Тепло его дыхания скользит по моей шее, заставляя волосы встать дыбом.
— Какие правила?
Я поворачиваюсь, толкая его грудь, чтобы освободить немного места.
— Ты не можешь просто подойти ко мне сзади и начать трогать меня. Это нечестно.
Губы Шона превращаются в наглую улыбку.
— Я никогда не говорил, что буду драться честно.
— Мы не деремся!
— Нет, милая, не мы… а ты. Ты борешься с этим, со мной и с тем, чем мы могли бы быть.
Я вздыхаю и качаю головой.
— Нет, я борюсь за нашу дружбу.
— А я борюсь за большее.
Это невозможно. Я не могу сделать это с ним, потому что это закончится катастрофой, а у меня их было достаточно.
— Ты не знаешь, сможем ли мы стать чем-то большим. Это может стать… концом для нас. Это может стать гвоздем в нашем гробу, а я бы предпочла, чтобы этого не случилось.
Он делает шаг назад, проводя пальцами по волосам.
— Я знаю не больше, чем ты, но я не собираюсь бояться.
Я смеюсь.
— Ты никогда не любил женщину настолько, чтобы познать страх ее потери.
В его глазах вспыхивает гнев.
— Ты думаешь, я не знаю, что такое потеря?
— Я не так сказала. Ты терял людей, которых любил, но совсем другое дело, когда ты отдаешь свое сердце.
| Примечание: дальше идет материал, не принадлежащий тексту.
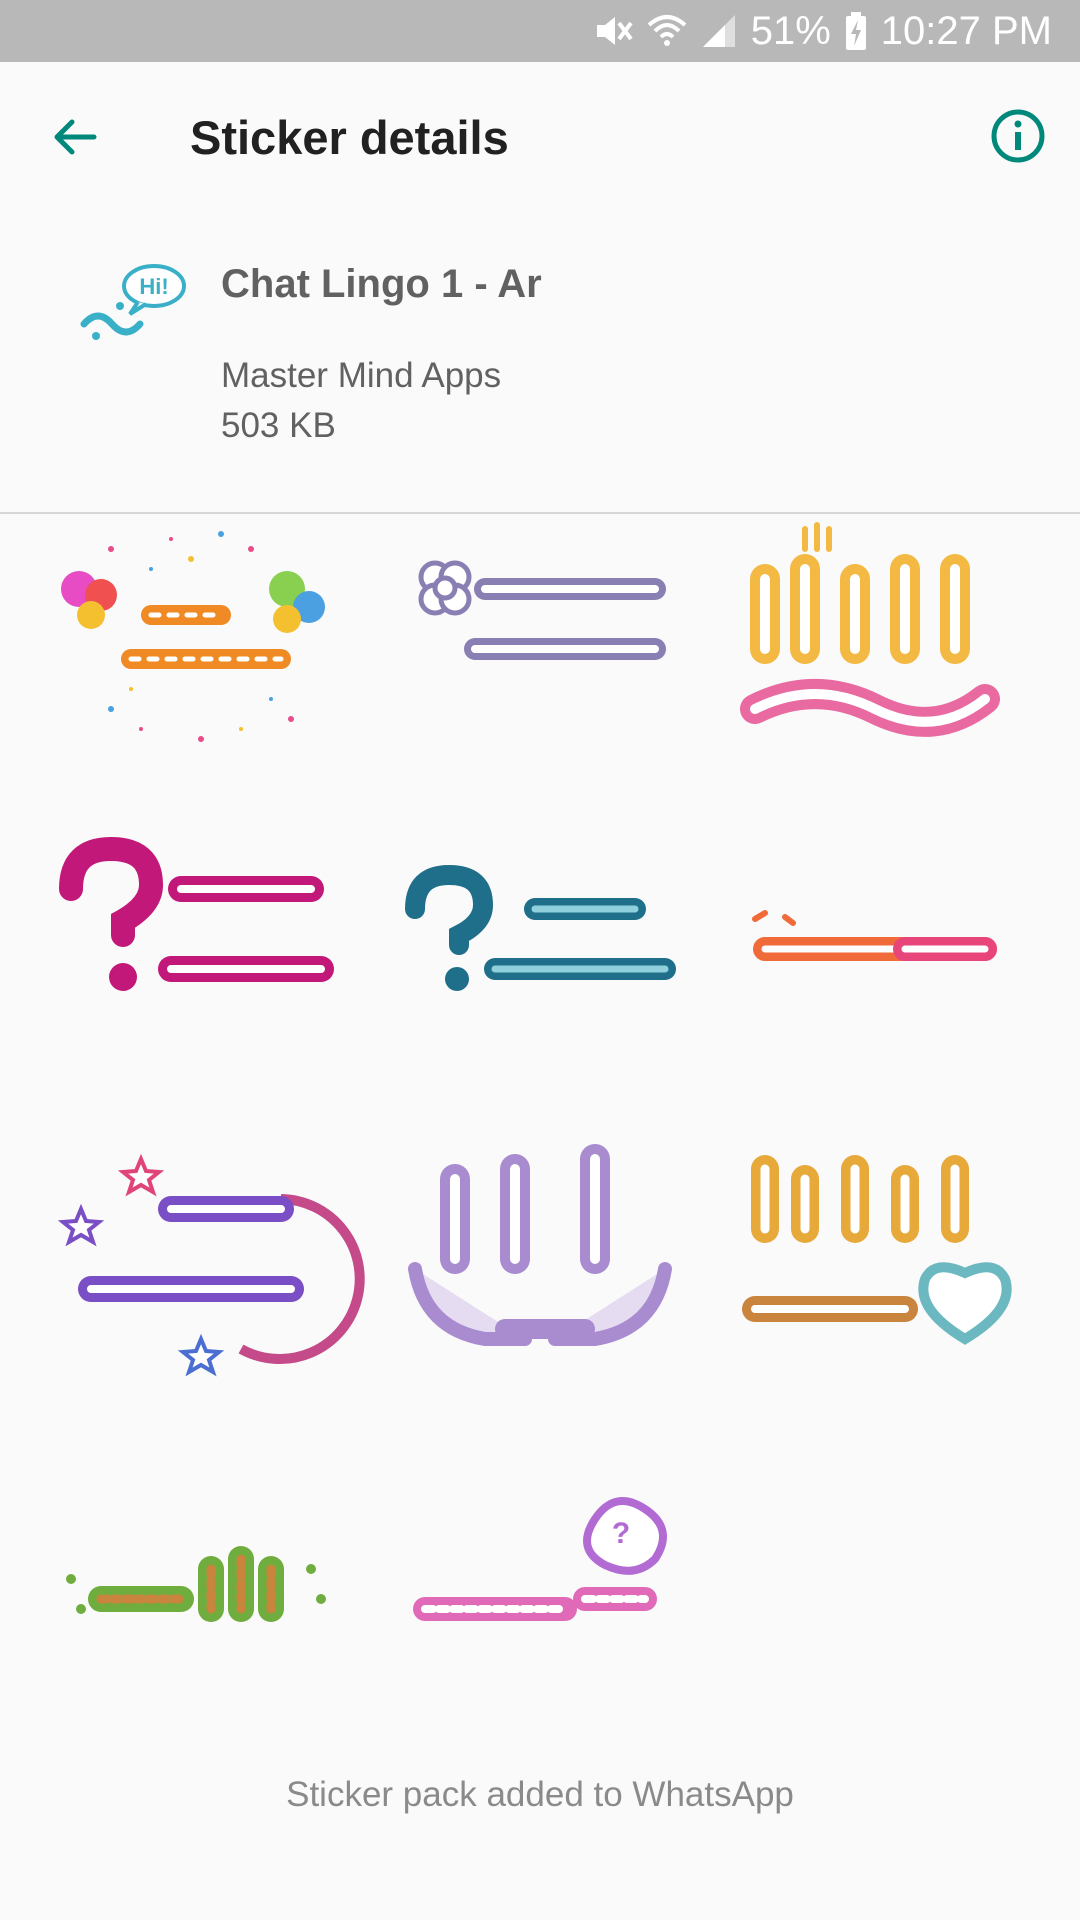  I want to click on sticker-birthday, so click(196, 639).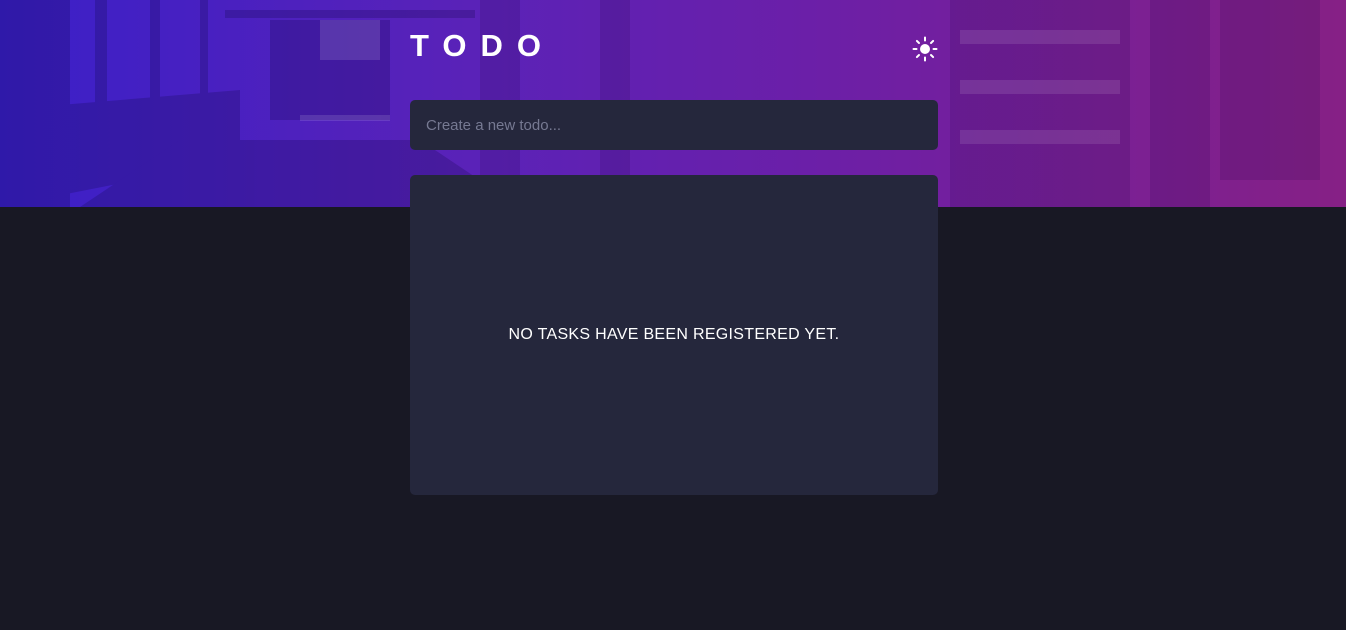  What do you see at coordinates (674, 50) in the screenshot?
I see `app-header: TODO` at bounding box center [674, 50].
Потерять мать — это не то же самое, и ты это знаешь.
— Нет, но я знаю, каково это — не иметь смелости попробовать. Когда ты сказала мне, что Оливер собирается сделать предложение, я думал, что сойду с ума. Как будто все вещи в моей жизни, в которых я был так уверен, вдруг перестали быть таковыми. Я все это видел, Дев. Я видел, как вся наша жизнь разыгрывалась, словно в каком-то фильме. Ты была там, в белом платье, шла под руку со своим папой, но в конце этого проклятого прохода стоял не я. Нет, это был Оливер, и я не мог этого допустить.
— Почему?
Шон поднимает руку, отводя в сторону прядь волос, выбившуюся из моего хвоста.
— Потому что это я должен ждать тебя. Я должен быть на пляже, стоять с океаном за спиной, пока ты идешь ко мне.
Мои глаза расширились.
— Почему мы на пляже?
Он наклоняется и прижимается мягким поцелуем к моей щеке, и все мое тело покалывает.
— Потому что это мечта, верно? Это то, что ты сказала мне давным-давно, и я никогда не забывал. Здесь нет правил, потому что я не играю с тобой в игры, и я использую любые средства, чтобы завоевать твое сердце.
— А что, если мое сердце не готово?
— Тогда я буду ждать тебя, Девни. Я буду ждать, пока ты не поймешь, что дело не в пари и не в чем-то другом, кроме того, что мы должны быть вместе. Я хочу и нас, и тебя, и все, что с этим связано. Я хочу целовать тебя перед сном, просыпаться с тобой рядом и любить тебя так, как ты того заслуживаешь. Поэтому я буду ждать, пока твое сердце будет готово, потому что мое готово для нас обоих.
Шон уходит, оставляя меня стоять на месте, пытаясь придумать хоть что-нибудь, чтобы отрицать, что он только что украл мое сердце из груди, и я никогда не получу его обратно.